RoyiAvital · March 29, 2021, 7:03pm

I don’t compare Ryzen to the HEDT CPU’s of Intel.
I compare Threadripper to Intel’s HEDT.

Both have Quad Channel Memory (Some Threadrippers have 8 channels, but that’s for another day).
I was talking about the prices of the AMD Threadripper 3970x vs Intel i9 9980XE.
Back then, when the Threadripper was launched, Intel core cost almost x2.
Since the Threadripper made such a huge wave Intel, in the “new” (Nothing new, it is almost the same core) i9 10980XE reduced the price by half.

I believe AMD, if the shortage in CPU’s manufacturing will be over in Q2 / Q3, will release Threadripper with Zen 3 based CPU’s and will be more than competitive (Maybe 24 Cores for 1000$?). Both better in performance, even for SIMD, and better overall. But we’ll have to see…

P. S.
The price you mentioned for the Ryzen 5950x is due to constrained manufacturing and huge demand. Its official price, if I remember, is ~800$.

maxfreu · April 3, 2021, 11:02am

If I were you I wouldn‘t by any hardware right now, the prices are nuts, especially for GPUs. Or buy used stuff and upgrade in a year or so.

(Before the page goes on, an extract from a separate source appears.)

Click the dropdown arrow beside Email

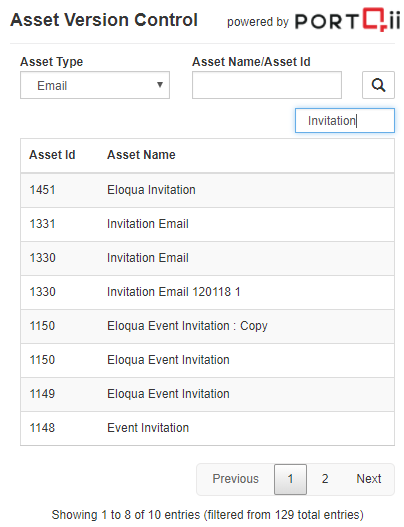click(160, 85)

tbeason · April 6, 2021, 1:57am

Can’t believe I’ve missed this thread for so many days. I’m also in this boat. I agree with 4GB of RAM per core. That’s actually more than necessary but it will allow you to be loose with memory management while still getting the job done. I would go with Ryzen or Threadripper. How many cores is really up to you, but the 5950X looks good to me. If you were to need more than that, it is probably good to just put it on a cluster where you can really scale it up if needed, as others have said.

If you need to use GPU, I would just use a cloud service rather than pay the current prices.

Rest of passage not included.